Australia has approved Chinese aluminum giant Chinalco‘s recent purchase of a minority stake in Anglo-Australian miner Rio Tinto, but warned the Chinese firm against buying more shares without prior approval. State-owned Aluminium Corp of China (Chinalco), backed by U.S. peer Alcoa, began amassing shares this year with the aim of taking up to 14.9 percent of Rio, the target of a $127 billion takeover bid from rival BHP Billiton. Treasurer Wayne Swan said Chinalco had already vowed not to raise its stake above 14.99 percent without receiving fresh government approval and, secondly, not to seek to appoint a director to Rio Tinto’s board. Rio Tinto is at the center of a tug-of-war that reflects China’s anxiety over BHP Billiton’s proposed all-share bid for Rio, which would create a titan unrivaled in its degree of control over a wide range of industrial commodities. Rio is a major aluminum producer and both it and BHP are global suppliers of copper, but China’s biggest concern about the takeover bid surrounds iron ore, which is used in steel-making.

Other deals of the day:

* Japanese brewer Kirin Holdings is expanding its food business in Australia through unit National Foods’ $780 million acquisition of Dairy Farmers, helping it diversify away from a shrinking domestic beer market as Japan’s population ages.

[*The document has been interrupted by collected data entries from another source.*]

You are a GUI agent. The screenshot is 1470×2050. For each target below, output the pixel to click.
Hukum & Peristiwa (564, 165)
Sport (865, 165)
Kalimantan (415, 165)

* Lufthansa has formally announced its interest in acquiring a stake on offer in Austrian Airlines, a spokesman for the German carrier said. OeIAG is offering its 43 percent share in Austrian, worth around 157 million euros ($233.4 million), but said the size of the stake sold would depend on preserving an Austrian group of core shareholders owning 25 percent between them.

* Irish food group Glanbia said it would spend $315 million to buy Optimum Nutrition Inc, a U.S. maker of supplements for body builders, which will use by-products of its cheese manufacturing.

* Singapore Telecommunications said it has bought a 60 percent stake in Singapore Computer Systems for S$140 million ($99 million) as it seeks to boost its IT business.

* Norwegian shipping group DOF ASA said that uncertainty in the financial market had forced it to re-evaluate a planned buyout of offshore services group DOF Subsea.

* MLP Chief Executive Uwe Schroeder-Wildberg was quoted by Swiss finance newspaper Cash Daily as saying he believes Swiss Life‘s plan to take over the German financial adviser would fail.